I'm sure some people have already got their decorations down from the attic and they'll be up by 1st November, and then whipped down on Boxing Day because the family are tired of looking at them and want to go to the sales and forget about Christmas.

It's just gone so tacky, and seems to be centred around buying stuff nowadays. I avoid all that as much as I can, but I would just love to be able to enjoy a quiet November, with maybe a frisson of anticipation towards the end of the month, not a full on onslaught.

stonesandsticks · 23/10/2018 10:52

There's the expectation to buy for adult nieces and nephews who don't even give me the time of day.

I have this too. We only buy token gifts for 'proper' adults but neices and nephews in their 20s still expect to receive bigger presents like the children. Except that they now just ask gran to arrange cash from everyone so they can buy what they want. I'm all for avoiding waste by not buying lots of tat no-one wants but being told to send cash to a grown adults who don't ever actually speak to me or send me as much as a card/e-mail/text is just greed in my opinion. I have decided not to do it this year. I will be announcing that my cut off for more than a box of chocolates is 21 (so those in education still will get more). I expect sneery comments, but that makes me even more sure it's the right thing to do.

I have actually been trying to have a less wasteful and stressful christmas for a few years now. I have cut down a lot on what we buy but there still seems to be a huge amount of pressure to join in the mass spending. TV, facebook, shops etc seem to be full of messages that you won't have a good christmas unless you spend 3 months preparing, buying piles of presents and having every type of food and drink imaginable in the house.

Sparklingbrook · 23/10/2018 10:57

We do the voucher swap thing for teens. Nobody has the nerve to say we'll get our own vouchers. Grin

Devillanelle · 23/10/2018 11:00

We don't buy adults in my family anymore and have introduced a £10 limit for the children. It has been such a relief for everyone involved, I highly recommend everyone has this conversation with their family.
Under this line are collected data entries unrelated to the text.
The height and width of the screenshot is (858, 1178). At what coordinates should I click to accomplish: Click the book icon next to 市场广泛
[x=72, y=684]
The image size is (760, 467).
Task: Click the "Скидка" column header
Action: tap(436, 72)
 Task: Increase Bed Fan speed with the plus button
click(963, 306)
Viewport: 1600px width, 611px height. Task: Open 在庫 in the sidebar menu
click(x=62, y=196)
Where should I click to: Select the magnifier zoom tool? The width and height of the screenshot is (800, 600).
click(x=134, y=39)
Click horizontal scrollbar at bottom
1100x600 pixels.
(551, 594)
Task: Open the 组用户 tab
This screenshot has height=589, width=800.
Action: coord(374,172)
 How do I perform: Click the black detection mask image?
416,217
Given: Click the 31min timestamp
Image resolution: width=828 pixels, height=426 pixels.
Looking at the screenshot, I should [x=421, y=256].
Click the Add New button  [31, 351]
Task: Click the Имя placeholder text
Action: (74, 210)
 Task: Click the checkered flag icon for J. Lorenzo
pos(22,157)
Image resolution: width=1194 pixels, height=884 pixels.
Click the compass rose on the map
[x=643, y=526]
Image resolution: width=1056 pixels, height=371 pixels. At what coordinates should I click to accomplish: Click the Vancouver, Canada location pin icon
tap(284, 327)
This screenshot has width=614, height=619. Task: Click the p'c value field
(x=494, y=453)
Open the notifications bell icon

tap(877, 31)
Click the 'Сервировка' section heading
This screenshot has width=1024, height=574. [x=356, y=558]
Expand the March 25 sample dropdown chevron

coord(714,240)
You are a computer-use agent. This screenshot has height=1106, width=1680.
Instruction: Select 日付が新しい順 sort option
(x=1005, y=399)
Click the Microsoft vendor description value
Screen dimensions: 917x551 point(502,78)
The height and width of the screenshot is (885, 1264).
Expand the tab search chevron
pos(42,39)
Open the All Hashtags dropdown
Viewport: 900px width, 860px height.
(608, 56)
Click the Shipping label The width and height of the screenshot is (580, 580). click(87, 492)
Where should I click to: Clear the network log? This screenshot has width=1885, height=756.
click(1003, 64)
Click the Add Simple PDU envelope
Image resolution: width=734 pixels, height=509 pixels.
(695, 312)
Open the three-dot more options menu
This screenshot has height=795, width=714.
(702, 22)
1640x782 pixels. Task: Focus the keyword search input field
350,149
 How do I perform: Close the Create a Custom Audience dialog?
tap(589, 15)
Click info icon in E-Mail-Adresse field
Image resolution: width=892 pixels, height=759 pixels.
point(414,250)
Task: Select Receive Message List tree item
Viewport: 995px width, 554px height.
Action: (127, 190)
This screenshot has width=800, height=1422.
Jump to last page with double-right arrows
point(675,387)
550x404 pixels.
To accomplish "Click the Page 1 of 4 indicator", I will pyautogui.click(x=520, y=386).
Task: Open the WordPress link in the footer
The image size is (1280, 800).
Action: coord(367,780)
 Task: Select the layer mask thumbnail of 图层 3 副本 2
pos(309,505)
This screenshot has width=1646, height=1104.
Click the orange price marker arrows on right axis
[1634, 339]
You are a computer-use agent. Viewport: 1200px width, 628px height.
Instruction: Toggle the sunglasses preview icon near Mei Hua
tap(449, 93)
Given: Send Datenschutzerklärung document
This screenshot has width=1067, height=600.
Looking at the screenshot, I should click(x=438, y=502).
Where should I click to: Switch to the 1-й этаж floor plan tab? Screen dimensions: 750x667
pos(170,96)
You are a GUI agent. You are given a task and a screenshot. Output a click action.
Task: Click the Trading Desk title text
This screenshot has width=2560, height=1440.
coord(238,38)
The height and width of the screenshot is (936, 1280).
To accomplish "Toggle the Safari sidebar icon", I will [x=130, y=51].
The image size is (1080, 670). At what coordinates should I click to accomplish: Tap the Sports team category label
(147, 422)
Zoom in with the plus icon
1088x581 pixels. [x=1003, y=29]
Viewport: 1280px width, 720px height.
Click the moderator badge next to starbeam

malificent7 · 23/10/2018 11:11

What has being a chav got to do with it?? Yanbu op

angemorange · 23/10/2018 11:16

Last year was the first Xmas without my parents and I basically told everyone I wasn't really doing it anymore. It's a hellish time of year when you've lost people. I still bought a few presents for close friends, DC and DP but cut way back and put a £10 limit on the kids.
In the run up I met up with friends, went for walks took the Dc to some events. On the day itself it was all about getting through it.
This year I'm doing the same - low key, enjoy the nice bits, forget about the consumer crap :)

malificent7 · 23/10/2018 11:21

Some tips to make it bearable:
Make gifts
Cinnamon in everything!
Lots of winter walks
Dont spend time with difficult people.